- **Work request**
Look for "text" in the listing below. Gather each line that contains it.

- **Provided records**

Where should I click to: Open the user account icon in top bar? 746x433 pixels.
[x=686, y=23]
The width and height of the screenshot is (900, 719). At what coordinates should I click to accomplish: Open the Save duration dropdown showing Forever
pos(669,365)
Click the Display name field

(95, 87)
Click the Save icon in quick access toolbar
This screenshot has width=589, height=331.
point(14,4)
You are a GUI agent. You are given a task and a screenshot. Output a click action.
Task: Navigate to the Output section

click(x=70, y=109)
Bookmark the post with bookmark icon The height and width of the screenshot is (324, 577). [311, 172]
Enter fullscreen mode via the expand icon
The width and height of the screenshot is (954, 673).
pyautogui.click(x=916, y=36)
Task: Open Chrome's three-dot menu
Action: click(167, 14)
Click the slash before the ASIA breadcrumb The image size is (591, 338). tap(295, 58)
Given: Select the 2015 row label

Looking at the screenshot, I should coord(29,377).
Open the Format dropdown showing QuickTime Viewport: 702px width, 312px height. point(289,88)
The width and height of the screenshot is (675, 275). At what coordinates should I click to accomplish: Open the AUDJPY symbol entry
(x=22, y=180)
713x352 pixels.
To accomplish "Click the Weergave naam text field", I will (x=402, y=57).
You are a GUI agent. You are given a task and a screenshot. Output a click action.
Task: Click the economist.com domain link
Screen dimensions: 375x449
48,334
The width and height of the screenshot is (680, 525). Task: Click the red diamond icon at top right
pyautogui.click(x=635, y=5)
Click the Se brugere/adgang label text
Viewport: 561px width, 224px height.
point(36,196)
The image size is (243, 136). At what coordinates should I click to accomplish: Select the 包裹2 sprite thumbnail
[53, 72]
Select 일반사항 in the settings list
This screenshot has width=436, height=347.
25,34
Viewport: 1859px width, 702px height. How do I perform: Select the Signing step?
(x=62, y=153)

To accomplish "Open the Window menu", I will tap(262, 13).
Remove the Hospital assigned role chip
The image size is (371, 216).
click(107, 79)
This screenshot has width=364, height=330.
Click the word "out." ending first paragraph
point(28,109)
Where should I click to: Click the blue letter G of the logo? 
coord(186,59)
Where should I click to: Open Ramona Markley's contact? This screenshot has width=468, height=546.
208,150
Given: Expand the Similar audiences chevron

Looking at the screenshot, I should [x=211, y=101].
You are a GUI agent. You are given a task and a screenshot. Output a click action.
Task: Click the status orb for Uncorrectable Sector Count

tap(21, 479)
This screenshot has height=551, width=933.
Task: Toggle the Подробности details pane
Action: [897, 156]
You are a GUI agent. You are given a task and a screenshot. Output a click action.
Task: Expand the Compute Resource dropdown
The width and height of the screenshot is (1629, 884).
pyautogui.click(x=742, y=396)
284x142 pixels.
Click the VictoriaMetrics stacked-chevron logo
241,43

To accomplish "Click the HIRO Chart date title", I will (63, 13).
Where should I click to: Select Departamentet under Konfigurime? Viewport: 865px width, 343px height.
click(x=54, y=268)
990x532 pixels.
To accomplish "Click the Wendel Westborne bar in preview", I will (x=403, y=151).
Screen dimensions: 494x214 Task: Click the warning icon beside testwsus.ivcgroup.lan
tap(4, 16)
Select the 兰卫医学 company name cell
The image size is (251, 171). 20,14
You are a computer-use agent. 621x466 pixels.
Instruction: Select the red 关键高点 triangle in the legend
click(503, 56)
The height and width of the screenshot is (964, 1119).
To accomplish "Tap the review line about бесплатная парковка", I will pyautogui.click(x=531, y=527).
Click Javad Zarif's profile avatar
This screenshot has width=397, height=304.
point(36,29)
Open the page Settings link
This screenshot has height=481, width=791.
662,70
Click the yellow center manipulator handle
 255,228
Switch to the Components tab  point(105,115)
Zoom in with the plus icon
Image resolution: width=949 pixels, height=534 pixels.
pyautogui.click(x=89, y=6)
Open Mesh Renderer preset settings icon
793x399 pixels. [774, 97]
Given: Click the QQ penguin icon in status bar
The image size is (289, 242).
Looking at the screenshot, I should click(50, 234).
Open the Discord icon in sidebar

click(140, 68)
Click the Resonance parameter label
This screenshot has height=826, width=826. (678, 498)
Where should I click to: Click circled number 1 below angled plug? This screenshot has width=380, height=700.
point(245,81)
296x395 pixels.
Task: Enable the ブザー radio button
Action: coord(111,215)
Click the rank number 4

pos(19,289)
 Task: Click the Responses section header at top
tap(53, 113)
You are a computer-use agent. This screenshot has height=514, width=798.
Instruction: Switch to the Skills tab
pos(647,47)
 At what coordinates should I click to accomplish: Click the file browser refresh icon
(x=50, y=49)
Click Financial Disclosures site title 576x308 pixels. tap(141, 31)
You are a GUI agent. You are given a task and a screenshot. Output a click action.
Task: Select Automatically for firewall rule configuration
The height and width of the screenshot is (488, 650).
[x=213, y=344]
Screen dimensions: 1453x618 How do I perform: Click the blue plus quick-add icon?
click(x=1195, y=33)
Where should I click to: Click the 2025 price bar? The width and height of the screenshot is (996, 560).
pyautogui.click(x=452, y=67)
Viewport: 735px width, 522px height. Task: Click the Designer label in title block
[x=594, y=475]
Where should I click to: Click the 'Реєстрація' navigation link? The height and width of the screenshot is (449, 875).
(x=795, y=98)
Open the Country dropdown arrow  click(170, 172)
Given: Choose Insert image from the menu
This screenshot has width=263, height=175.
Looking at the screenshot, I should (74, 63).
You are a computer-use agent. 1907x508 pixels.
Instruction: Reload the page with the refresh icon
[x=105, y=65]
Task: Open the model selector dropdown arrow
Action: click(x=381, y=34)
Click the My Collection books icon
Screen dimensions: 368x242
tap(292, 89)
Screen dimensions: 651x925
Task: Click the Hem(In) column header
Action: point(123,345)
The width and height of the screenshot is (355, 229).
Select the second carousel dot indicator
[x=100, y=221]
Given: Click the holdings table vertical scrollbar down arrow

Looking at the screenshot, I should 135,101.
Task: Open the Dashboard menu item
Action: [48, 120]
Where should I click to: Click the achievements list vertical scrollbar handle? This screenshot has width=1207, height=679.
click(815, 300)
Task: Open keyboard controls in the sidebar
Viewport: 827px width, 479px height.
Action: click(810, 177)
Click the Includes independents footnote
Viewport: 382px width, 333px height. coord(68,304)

- **Your solution**
To accomplish "Click the Weergave naam text field", I will (x=402, y=57).
Click the Se brugere/adgang label text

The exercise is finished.